▶ [Data in this exercise]:
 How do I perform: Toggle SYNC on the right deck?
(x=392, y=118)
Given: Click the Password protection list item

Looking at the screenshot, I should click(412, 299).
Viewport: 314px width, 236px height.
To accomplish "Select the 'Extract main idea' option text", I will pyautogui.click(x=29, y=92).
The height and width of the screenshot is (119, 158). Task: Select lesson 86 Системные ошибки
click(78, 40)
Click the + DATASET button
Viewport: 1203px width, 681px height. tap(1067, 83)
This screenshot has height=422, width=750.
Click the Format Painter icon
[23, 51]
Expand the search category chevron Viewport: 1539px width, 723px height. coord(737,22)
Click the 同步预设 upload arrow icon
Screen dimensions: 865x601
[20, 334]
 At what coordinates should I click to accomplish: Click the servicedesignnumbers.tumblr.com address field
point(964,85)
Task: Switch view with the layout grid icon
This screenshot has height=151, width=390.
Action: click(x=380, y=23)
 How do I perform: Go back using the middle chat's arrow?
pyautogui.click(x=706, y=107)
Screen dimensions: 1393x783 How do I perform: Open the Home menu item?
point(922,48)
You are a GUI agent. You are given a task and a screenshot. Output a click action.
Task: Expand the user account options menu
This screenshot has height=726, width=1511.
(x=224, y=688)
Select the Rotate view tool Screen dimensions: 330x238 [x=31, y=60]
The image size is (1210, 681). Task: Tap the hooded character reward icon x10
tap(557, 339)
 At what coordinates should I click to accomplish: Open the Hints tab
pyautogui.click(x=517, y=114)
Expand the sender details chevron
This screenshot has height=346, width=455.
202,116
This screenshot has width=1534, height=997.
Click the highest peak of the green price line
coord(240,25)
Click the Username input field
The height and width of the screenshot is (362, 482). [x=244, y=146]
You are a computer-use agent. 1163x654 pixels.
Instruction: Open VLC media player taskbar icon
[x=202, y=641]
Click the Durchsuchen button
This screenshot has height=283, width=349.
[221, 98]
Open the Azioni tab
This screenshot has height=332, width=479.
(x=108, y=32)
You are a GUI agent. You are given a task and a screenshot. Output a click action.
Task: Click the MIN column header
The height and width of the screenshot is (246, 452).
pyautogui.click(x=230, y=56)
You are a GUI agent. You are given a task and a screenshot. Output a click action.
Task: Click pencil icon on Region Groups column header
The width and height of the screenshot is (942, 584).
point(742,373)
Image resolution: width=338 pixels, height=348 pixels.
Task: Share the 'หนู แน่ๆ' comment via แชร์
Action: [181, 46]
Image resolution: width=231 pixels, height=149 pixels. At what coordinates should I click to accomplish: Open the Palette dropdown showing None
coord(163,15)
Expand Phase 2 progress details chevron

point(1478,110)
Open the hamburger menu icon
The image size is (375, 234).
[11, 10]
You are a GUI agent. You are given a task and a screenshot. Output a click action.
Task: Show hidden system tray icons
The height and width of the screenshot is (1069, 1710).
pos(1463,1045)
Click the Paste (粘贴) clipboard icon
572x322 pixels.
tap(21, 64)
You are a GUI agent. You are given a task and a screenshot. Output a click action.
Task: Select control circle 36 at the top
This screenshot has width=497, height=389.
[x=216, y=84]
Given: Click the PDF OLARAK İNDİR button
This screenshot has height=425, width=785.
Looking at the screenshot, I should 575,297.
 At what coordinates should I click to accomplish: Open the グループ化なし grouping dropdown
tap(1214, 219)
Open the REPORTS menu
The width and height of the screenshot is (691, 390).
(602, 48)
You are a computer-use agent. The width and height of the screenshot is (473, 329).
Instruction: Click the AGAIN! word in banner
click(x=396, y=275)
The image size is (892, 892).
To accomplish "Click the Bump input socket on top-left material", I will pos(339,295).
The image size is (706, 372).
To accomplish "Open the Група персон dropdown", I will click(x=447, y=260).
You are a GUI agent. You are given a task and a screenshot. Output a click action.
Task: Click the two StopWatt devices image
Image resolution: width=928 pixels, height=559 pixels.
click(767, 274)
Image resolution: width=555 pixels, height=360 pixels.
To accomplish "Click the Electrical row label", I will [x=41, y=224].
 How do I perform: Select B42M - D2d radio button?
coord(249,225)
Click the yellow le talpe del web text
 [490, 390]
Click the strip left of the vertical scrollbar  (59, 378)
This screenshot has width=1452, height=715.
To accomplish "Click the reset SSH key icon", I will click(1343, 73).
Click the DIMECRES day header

▶ [What you need to do]: In how many lines of the material does the string "field" appear? Case counts, and the reply should be the number alone.

▶ [Correct result]: 2